Of the great religious leaders of the world, Christ alone claims deity. It does not matter what you think about Muhammad, Buddha or Confucius as individuals, their followers only emphasise their teachings. Not so with Jesus. He made himself the focal point of His teaching. The central question He put to His listeners was. “Who do you say that I am?” When asked what doing the works of god involved, Jesus replied, “The work of God is this: to believe in the One He has sent” (John 6:29).

Why is Christianity different?

On the question of who and what God is, the nature of salvation and how it is obtained, it is clear that Christianity differs radically from world religions.

We live in an age in which tolerance is a key word. Tolerance, however, must be clearly understood. Truth, by its very nature, is intolerant of error.

If two plus two is four, the total at the same time can not be forty-two, no one is regarded as intolerant because they maintain that the correct answer is four.

The same principle applies in matters of religion. We can be tolerant of of other points of view and respect the right to be held and heard.

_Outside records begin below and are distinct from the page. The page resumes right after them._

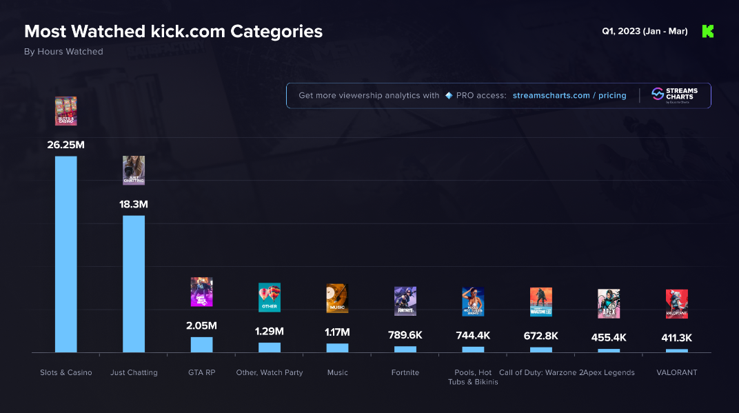The image size is (739, 413).
Task: Click the VALORANT axis label
Action: click(676, 372)
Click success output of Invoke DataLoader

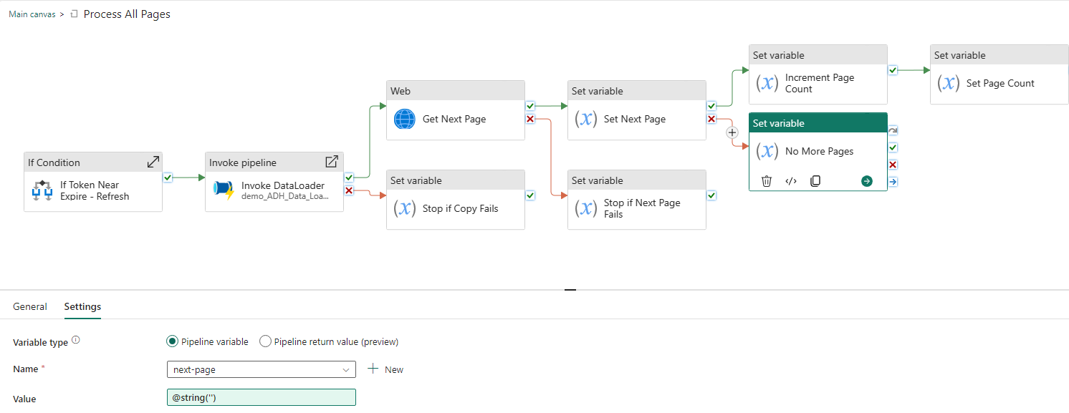coord(349,178)
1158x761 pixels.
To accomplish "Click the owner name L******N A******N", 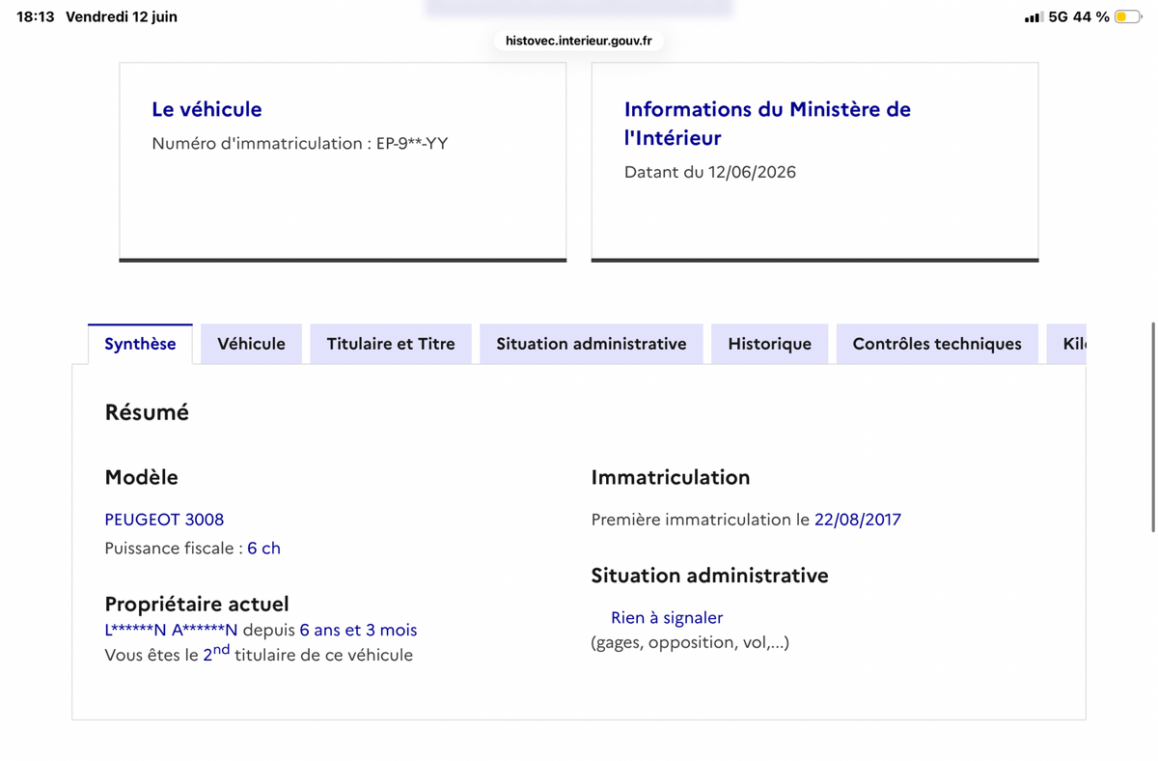I will click(171, 631).
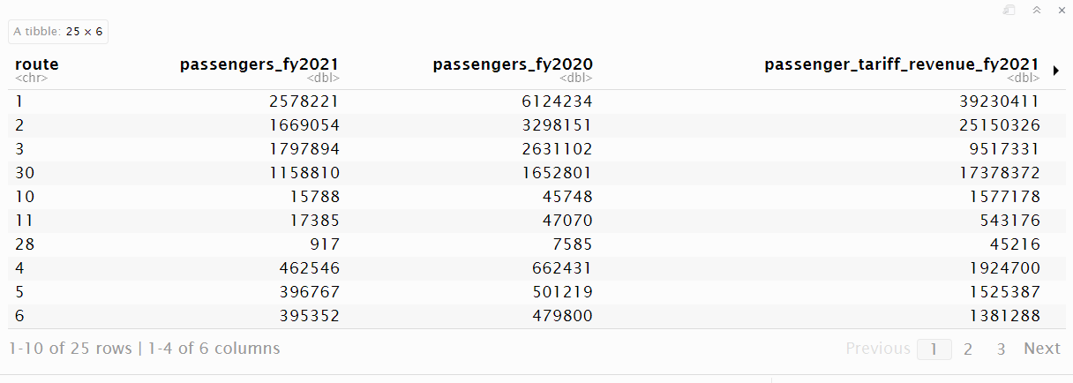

We cannot, be forced in the name of tolerance to agree that all points of view are equally valid, including those that are mutually contradictory - that would be nonsense.

The only way to God!

The statement “it does not matter what you believe as long as you believe it” is not true.

What we believe must be true in order for it to be real.

Again, Jesus said, “I am the Way, the Truth and the Life. No one comes to the Father except through me” (John 4:6).

If we are to know the true and living God in personal experience, it will be through Jesus Christ.

The reality is that God loves us with an unmerited and unearned love. True Christianity brings assurance, acceptance, joy and contentment.

The Psalmist said “Taste and see that the Lord is good” (Psalm 34:8). Jesus Christ is the living Son of God, your personal Christian experience assures you of this truth.

A call to action

Take some time this week to think about your reasons for the hope in God you have through Jesus Christ.

Pray for those who have never seen Jesus as the only Truth and are following false religions or living without faith.

Ask God to make you a witness to those you know personally who do not know about the grace Jesus offers freely to those who trust in Him.